3

I would like to get data from https://creis.fang.com/.

However, I need to login the page first.

There are 4 values I need to fill in.

I tried to use requests but failed.

Here is my code:

import requests
url = 'https://creis.fang.com/'
s = requests.Session()
data ={'cnname': 'myname', 'cnotp':'abc', 'cntempcode':'123', 'cnproducttitle':'企业版'}
r = s.post(url=url, data=data)

Can you help me?

Thanks.

enter image description here

enter image description here enter image description here enter image description here

Chan
  • 3,605
  • 9
  • 29
  • 60
  • This is one of the core problems in web scraping...logging into a site. There's no one answer. It will vary on a site by site basis. Nobody is, IMO, going to tell you directly how to do this. It can take quite a bit of work to figure out how to do this for a particular site. This question is way too broad for this forum, which seeks to discuss and help programmers with basic programming problems and concepts. A whole article, or even a book, could be written on the topic you are asking about. With that said... – CryptoFool Jun 25 '19 at 02:59
  • Without scripting a full web browser, which is what our company does, what you need to do is run a Debugging HTTP Proxy and see what the request that goes over the wire when you fill out this dialog and successfully log in looks like. Seeing that, you'd then seek to reproduce that same request via Requests or some other HTTP client library. There are a number of good Debugging HTTP Proxy tools out there that will show you this traffic. We use Charles (https://www.charlesproxy.com), which is a killer tool. – CryptoFool Jun 25 '19 at 03:02
  • I have added my code. – Chan Jun 25 '19 at 03:09
  • ...if you're successful writing a script that logs into the site, then you'll get back some sort of token that you'll use on subsequent requests to the site that represent your logged in session. This could come back just about anywhere in the response...in the headers, in cookies, or in the body of the response. – CryptoFool Jun 25 '19 at 03:09
  • Can you show me how to do it, Steve? – Chan Jun 25 '19 at 03:11
  • Browsers also have developer tools that will show you what is going back and forth on the wire. That's where you need to start. You need to see a successful login happen as raw HTTP requests and responses. That's the only way to tackle this. I've told you all I can. To go any further would mean me solving this significantly time consuming problem for you. – CryptoFool Jun 25 '19 at 03:15
  • What leads you to believe that the site will accept the request your code is sending and log you in? Is that just a wild guess? If so, the chances that that, or anything like it, will work, is almost 0%. In general, the problem is much more complicated than that.
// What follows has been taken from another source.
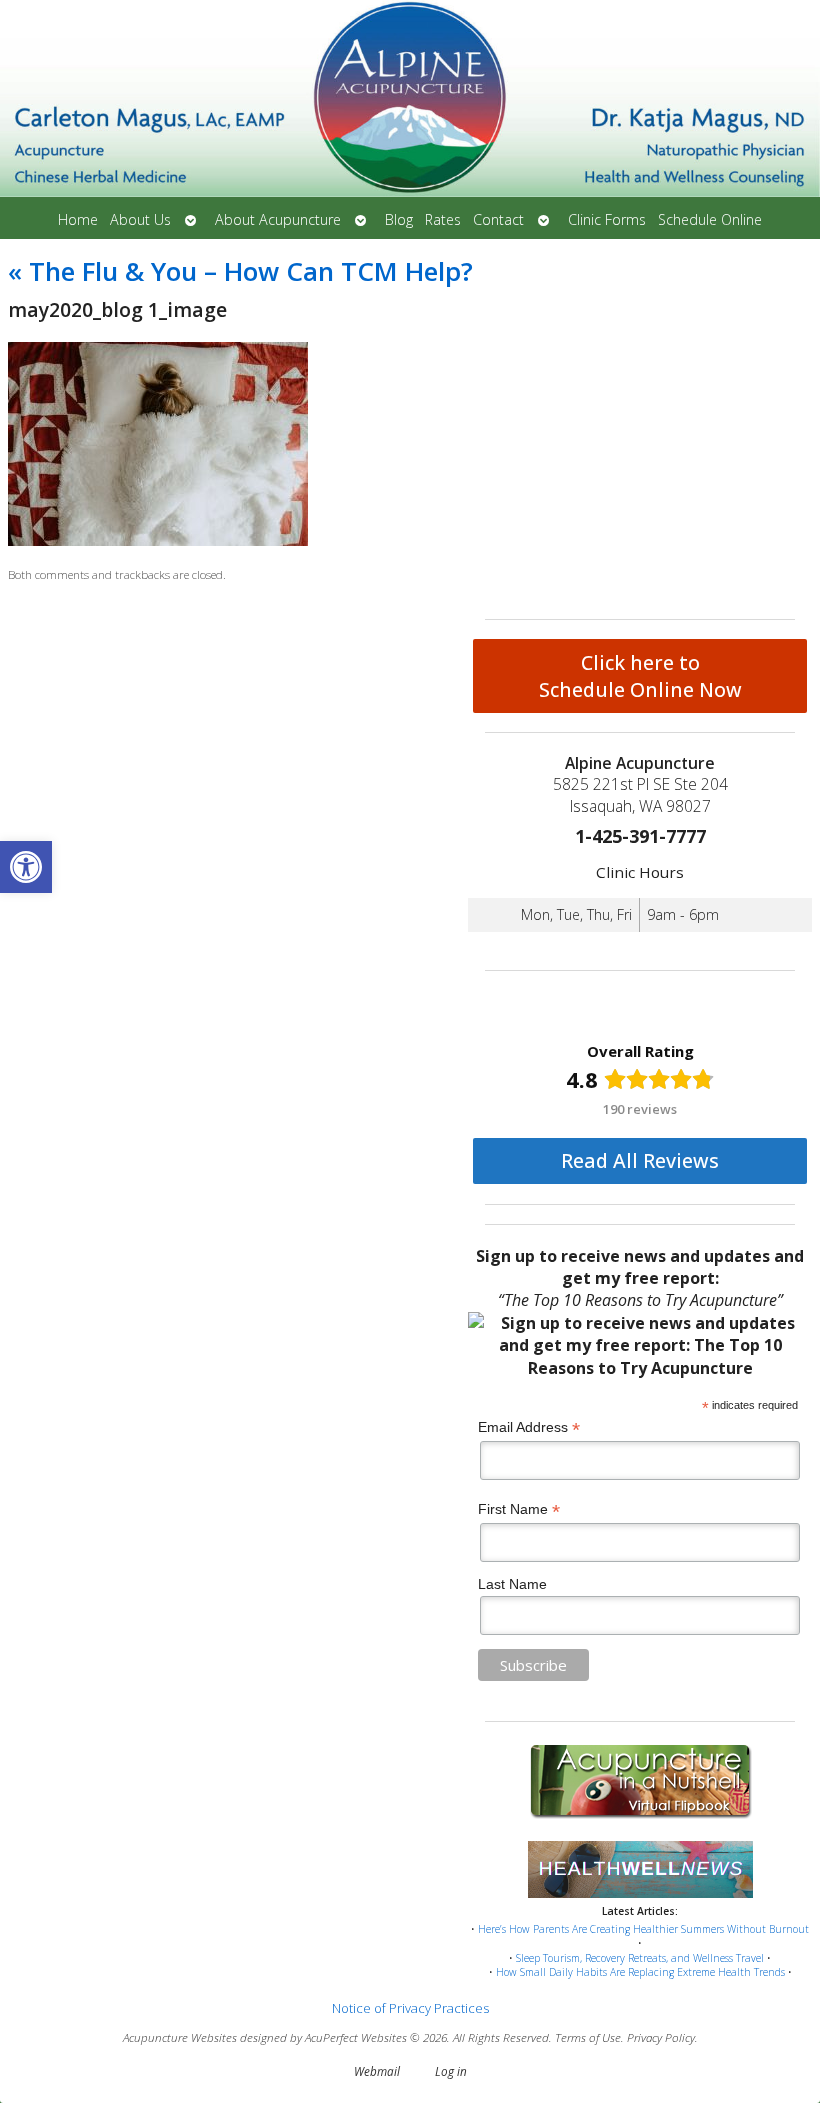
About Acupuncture (278, 219)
In fact, almost arbitrarily so, as most sites actively seek to make it hard for scripts (robots) to log into the site. – CryptoFool Jun 25 '19 at 03:19
  • How to use my id and password to login the page with `requests`? – Chan Jun 25 '19 at 03:38
  • The webpage is just waiting for some variables that are being sent from a form by a POST request with user-defined variable names. These variables are what you think of as password and id but `requests` does not know them. These variables can have any name and you need to dig into the website code or listen to the traffic using the proxy mentioned above or your browser's web developer tools. – Joe Jun 25 '19 at 06:52
  • I have posted the data passed to the server. The `sPassword` which should be my password, but seems encrypted. How can I get such information? – Chan Jun 25 '19 at 07:41
  • In `Request URL`, there is a `r=0.352` parameters at the end. But it is generated randomly. Should I pass `https://creis.fang.com/` or the Request URL? – Chan Jun 25 '19 at 07:43
  • It seems like you'd have a much easier time trying this using ```Selenium``` or ```pyautogui```. Is there a reason that you have to use ```requests```? – Anshu Chen Jun 28 '19 at 14:45
  • It is because `requests` is faster and able to run in background. – Chan Jun 28 '19 at 17:10

2 Answers2

3

First of all, the login request and the code you have is different.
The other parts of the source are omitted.